→ **SELECTED PASSAGE**
Ahmadinejad gave his speech to the UN General Assembly yesterday and has conducted a number of interviews. He didn’t say anything new really – basically his usual same old same old on everything from the nuclear issue, Israel and of course homosexuality.

Homosexuality is very ugly behaviour’ and ‘this kind of support of homosexuality is only engrained in the thoughts of hard-core capitalists and those who support the growth of capital only, rather than human values’, said the man who came with an entourage of over 140.

An Iranian  ‘journalist’  tweeted that Ahmadinejad’s views on homosexuality is not very different from Romney or Santorum – err, except for the little fact that he heads a state that hangs people for homosexuality.

→ **OBJECTIVES**
**a)** In the post about Ahmadinejad's UN speech, how large was the entourage he came with?
**b)** Write out word for word the part of the post about Ahmadinejad's UN speech from "An Iranian  ‘journalist’" up to and including "people for homosexuality.".
The items here have nothing to do with the post.

Dataset entries:
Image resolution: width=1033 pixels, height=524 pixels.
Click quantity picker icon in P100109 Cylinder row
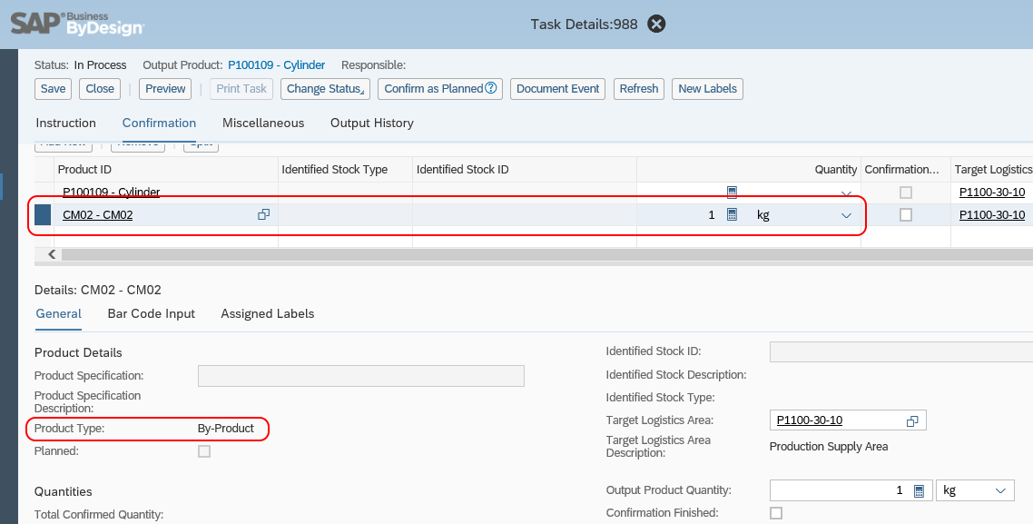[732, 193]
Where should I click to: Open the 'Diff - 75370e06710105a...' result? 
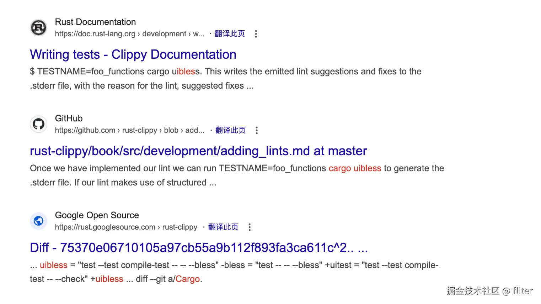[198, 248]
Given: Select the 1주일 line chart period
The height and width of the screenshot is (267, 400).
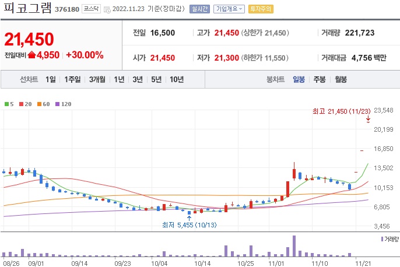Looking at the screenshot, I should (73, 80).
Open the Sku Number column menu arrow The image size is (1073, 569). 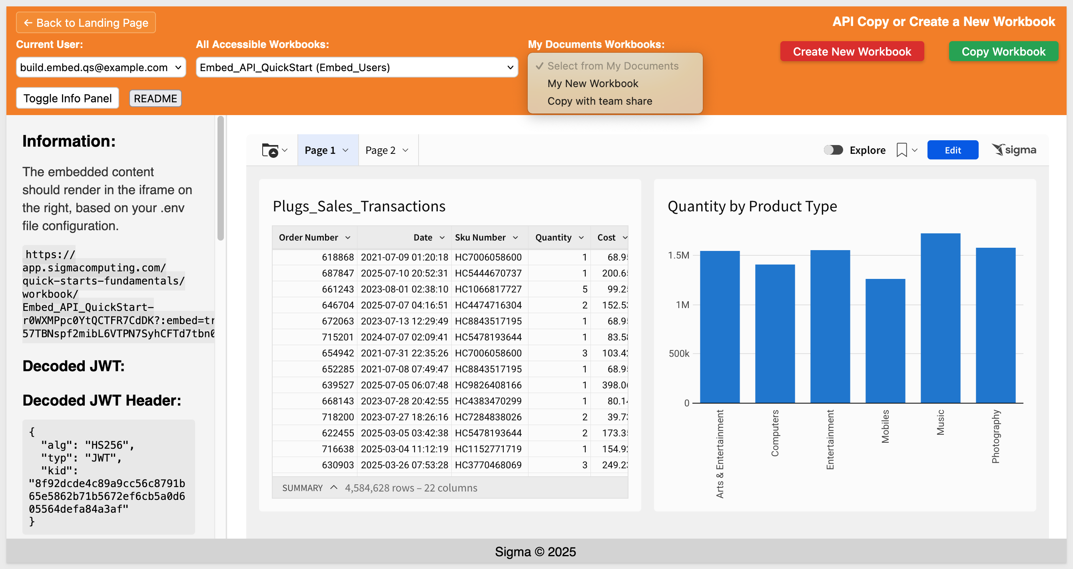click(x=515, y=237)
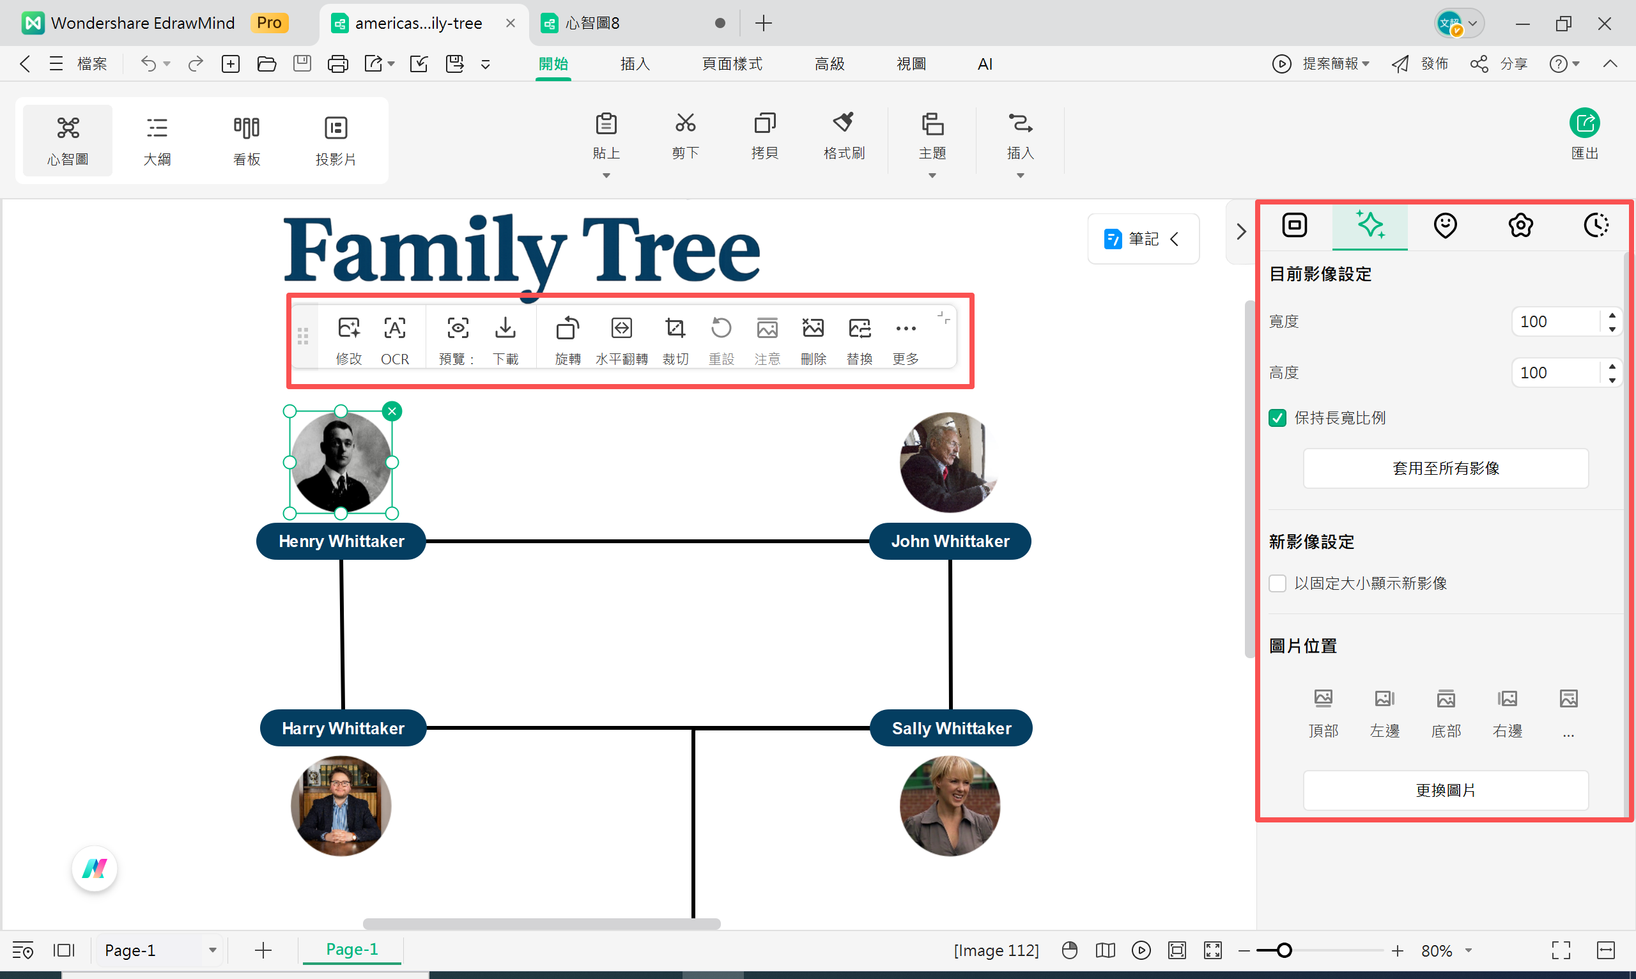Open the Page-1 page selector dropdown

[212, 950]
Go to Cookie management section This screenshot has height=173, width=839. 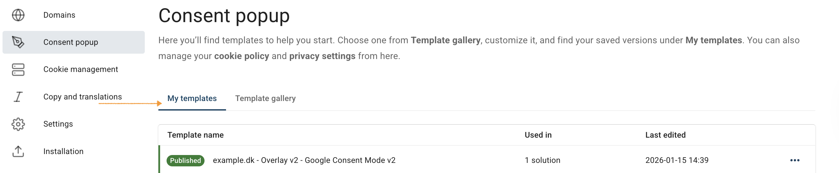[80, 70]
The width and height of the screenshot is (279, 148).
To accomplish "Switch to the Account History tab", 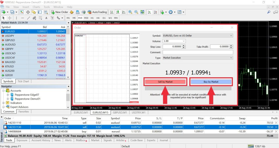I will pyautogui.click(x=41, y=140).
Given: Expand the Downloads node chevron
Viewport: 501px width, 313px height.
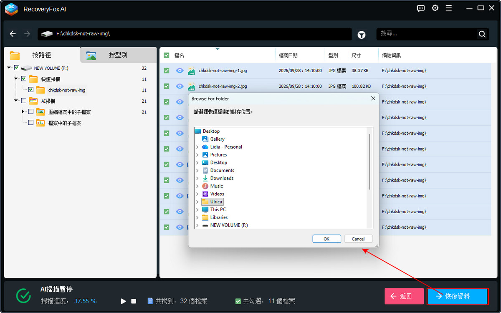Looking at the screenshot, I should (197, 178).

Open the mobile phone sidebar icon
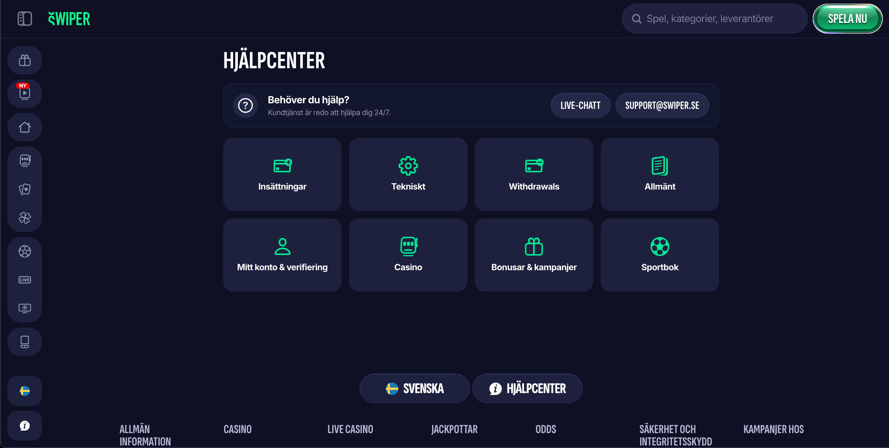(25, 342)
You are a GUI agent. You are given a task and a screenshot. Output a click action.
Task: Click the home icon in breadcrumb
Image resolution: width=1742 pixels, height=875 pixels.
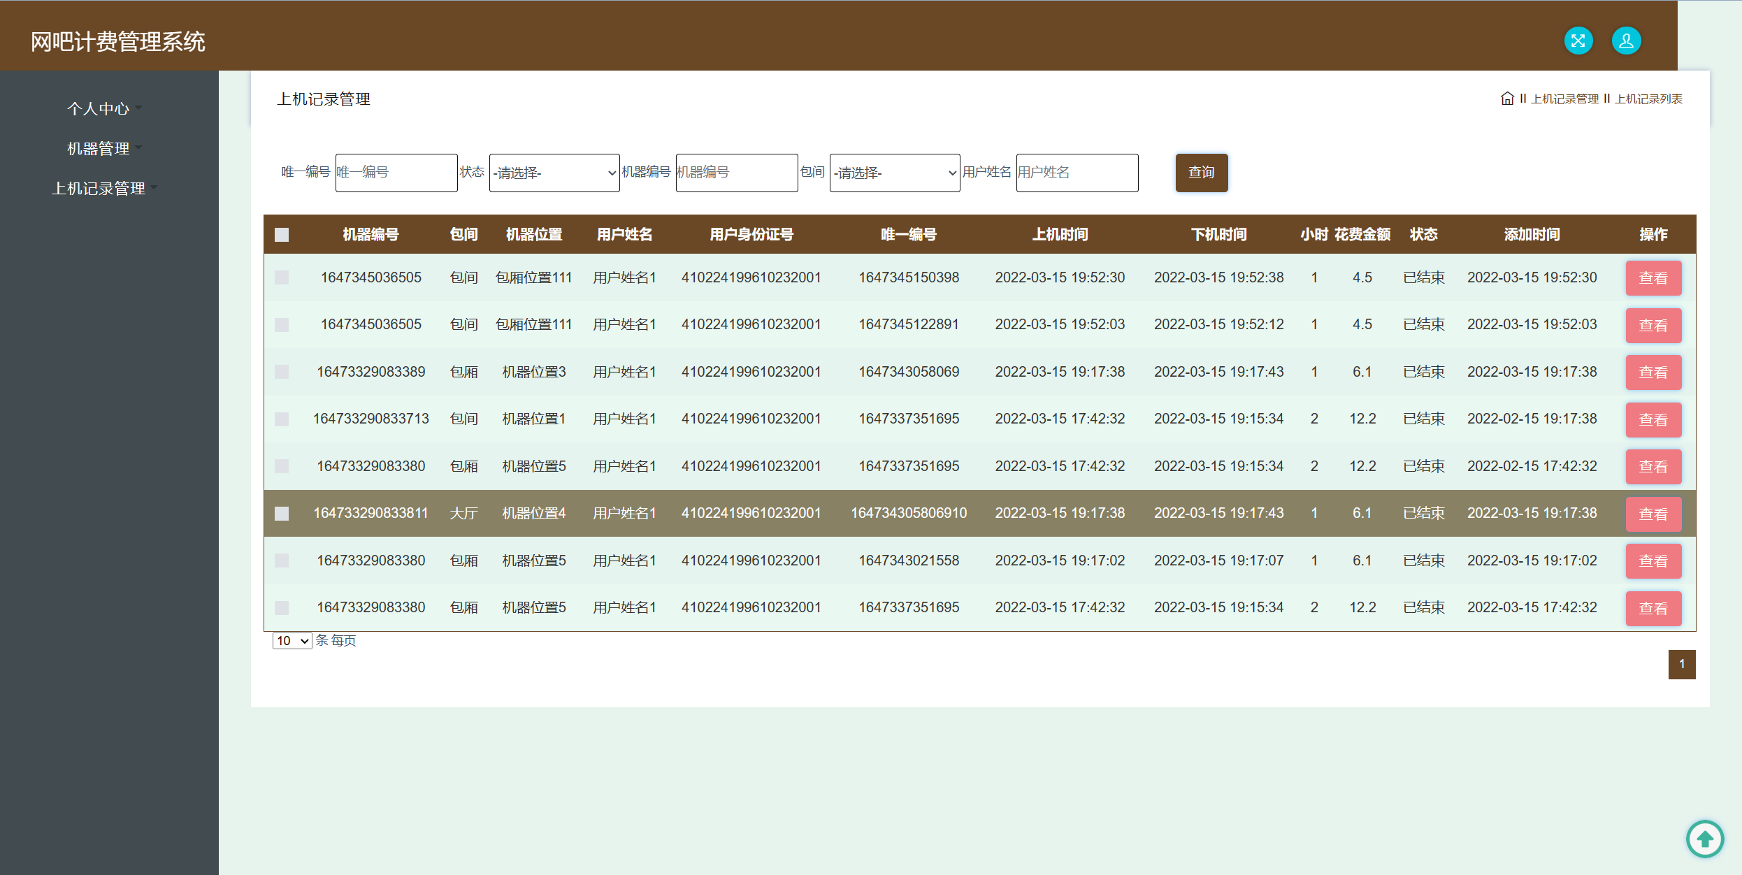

→ **FINAL ANSWERS**
**a)** Over 140.

**b)**
An Iranian  ‘journalist’  tweeted that Ahmadinejad’s views on homosexuality is not very different from Romney or Santorum – err, except for the little fact that he heads a state that hangs people for homosexuality.